=== REQUIRED WORK ===
Repeat word for word everything from the line containing "Open the metadata file browse folder icon" to the end of the listing, first and last lines included, and only that.
##### DATA SHOWN #####
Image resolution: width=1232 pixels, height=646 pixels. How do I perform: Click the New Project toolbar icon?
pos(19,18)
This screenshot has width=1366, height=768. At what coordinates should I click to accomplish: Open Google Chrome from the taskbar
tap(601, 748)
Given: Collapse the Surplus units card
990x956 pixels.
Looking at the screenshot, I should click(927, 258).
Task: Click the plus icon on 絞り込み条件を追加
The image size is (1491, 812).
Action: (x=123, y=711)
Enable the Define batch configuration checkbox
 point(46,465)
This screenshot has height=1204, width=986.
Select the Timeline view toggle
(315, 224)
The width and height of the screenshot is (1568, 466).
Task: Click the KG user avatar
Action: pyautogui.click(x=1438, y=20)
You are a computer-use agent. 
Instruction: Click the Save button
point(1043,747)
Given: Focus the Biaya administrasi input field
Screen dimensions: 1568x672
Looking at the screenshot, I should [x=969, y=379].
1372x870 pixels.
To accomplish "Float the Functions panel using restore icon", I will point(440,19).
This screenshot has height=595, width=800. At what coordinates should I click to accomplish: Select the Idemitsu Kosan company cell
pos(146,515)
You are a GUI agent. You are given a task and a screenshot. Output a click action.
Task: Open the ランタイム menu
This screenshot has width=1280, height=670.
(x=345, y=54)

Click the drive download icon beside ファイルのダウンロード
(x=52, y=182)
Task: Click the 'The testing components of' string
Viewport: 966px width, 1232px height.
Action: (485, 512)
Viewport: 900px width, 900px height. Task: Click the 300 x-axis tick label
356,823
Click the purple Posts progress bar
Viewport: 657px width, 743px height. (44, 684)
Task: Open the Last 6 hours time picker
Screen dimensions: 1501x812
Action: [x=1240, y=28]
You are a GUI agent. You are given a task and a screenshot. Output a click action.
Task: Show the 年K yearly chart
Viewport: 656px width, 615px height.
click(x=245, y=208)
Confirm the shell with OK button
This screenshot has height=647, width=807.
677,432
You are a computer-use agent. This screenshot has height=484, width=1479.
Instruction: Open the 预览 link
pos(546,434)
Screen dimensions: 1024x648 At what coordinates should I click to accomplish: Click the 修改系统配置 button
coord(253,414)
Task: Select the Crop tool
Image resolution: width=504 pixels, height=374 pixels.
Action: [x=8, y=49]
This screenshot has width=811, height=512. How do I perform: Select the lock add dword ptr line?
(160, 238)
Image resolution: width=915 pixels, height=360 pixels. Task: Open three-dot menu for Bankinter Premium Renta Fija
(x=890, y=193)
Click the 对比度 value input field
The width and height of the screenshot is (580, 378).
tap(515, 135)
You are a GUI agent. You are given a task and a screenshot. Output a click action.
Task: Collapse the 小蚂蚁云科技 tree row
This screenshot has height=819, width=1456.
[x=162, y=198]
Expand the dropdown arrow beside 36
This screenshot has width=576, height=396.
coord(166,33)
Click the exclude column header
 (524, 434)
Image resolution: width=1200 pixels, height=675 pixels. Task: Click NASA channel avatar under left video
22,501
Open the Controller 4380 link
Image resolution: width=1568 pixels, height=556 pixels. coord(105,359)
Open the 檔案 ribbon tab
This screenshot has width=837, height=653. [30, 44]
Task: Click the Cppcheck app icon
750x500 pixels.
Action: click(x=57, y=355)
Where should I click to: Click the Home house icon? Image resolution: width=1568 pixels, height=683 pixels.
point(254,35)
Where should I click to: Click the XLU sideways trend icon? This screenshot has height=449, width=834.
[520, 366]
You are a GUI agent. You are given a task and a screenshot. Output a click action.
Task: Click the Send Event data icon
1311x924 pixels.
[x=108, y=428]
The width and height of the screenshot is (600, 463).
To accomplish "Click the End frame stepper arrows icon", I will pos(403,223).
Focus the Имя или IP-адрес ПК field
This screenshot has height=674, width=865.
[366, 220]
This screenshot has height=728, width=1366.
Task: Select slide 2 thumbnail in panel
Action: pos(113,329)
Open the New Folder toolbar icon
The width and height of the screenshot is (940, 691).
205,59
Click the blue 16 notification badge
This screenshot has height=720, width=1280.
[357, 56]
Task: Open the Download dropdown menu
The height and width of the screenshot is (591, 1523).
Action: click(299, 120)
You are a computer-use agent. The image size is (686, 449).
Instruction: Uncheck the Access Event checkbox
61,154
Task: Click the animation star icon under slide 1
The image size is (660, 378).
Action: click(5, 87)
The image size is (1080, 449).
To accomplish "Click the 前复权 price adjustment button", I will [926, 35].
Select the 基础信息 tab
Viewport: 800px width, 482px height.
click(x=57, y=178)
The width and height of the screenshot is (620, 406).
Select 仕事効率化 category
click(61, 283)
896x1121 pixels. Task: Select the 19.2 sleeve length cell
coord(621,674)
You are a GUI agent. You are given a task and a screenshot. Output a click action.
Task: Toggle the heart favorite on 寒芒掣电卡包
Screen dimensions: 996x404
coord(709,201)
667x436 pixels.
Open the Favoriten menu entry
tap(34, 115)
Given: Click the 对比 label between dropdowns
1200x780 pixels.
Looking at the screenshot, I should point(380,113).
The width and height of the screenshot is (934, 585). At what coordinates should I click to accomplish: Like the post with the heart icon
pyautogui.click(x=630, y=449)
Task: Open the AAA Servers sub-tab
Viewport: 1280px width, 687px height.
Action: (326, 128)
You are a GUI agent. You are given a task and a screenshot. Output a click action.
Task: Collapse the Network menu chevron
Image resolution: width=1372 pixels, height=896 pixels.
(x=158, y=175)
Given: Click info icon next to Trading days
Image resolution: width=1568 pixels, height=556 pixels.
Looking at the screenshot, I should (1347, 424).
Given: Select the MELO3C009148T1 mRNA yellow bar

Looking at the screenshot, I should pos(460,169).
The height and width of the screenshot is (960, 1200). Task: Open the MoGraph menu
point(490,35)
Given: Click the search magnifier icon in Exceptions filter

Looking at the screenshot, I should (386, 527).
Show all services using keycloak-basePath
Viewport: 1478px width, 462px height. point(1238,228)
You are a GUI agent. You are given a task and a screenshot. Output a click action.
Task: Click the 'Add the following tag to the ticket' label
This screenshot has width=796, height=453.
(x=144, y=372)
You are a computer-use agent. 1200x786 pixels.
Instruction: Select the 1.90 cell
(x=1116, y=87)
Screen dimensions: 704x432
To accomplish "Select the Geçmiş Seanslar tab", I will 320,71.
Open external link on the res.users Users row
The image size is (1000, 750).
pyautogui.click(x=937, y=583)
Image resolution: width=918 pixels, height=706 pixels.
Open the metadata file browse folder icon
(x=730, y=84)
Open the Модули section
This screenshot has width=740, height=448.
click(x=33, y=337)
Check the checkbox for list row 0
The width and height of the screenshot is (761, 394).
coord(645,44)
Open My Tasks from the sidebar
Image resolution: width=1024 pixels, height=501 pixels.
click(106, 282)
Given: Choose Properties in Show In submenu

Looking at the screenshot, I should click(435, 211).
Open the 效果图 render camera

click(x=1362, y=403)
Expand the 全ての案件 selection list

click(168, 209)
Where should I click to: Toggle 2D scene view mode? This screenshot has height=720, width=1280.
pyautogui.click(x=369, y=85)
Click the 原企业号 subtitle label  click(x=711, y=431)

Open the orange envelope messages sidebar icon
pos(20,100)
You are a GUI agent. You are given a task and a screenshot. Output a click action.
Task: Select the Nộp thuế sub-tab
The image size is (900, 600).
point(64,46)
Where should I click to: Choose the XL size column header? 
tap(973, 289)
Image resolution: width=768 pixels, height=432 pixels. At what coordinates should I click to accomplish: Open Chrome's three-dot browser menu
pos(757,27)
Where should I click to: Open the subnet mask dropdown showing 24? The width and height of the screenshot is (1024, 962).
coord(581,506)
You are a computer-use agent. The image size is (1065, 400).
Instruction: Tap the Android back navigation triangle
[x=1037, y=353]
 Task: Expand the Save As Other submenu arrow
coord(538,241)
#####
=== EXERCISE ANSWER ===
Open the metadata file browse folder icon
(x=730, y=84)
Open the Модули section
This screenshot has width=740, height=448.
click(x=33, y=337)
Check the checkbox for list row 0
The width and height of the screenshot is (761, 394).
coord(645,44)
Open My Tasks from the sidebar
Image resolution: width=1024 pixels, height=501 pixels.
click(106, 282)
Given: Choose Properties in Show In submenu

Looking at the screenshot, I should click(435, 211).
Open the 效果图 render camera

click(x=1362, y=403)
Expand the 全ての案件 selection list

click(168, 209)
Where should I click to: Toggle 2D scene view mode? This screenshot has height=720, width=1280.
pyautogui.click(x=369, y=85)
Click the 原企业号 subtitle label  click(x=711, y=431)

Open the orange envelope messages sidebar icon
pos(20,100)
You are a GUI agent. You are given a task and a screenshot. Output a click action.
Task: Select the Nộp thuế sub-tab
The image size is (900, 600).
point(64,46)
Where should I click to: Choose the XL size column header? 
tap(973, 289)
Image resolution: width=768 pixels, height=432 pixels. At what coordinates should I click to accomplish: Open Chrome's three-dot browser menu
pos(757,27)
Where should I click to: Open the subnet mask dropdown showing 24? The width and height of the screenshot is (1024, 962).
coord(581,506)
You are a computer-use agent. The image size is (1065, 400).
Instruction: Tap the Android back navigation triangle
[x=1037, y=353]
 Task: Expand the Save As Other submenu arrow
coord(538,241)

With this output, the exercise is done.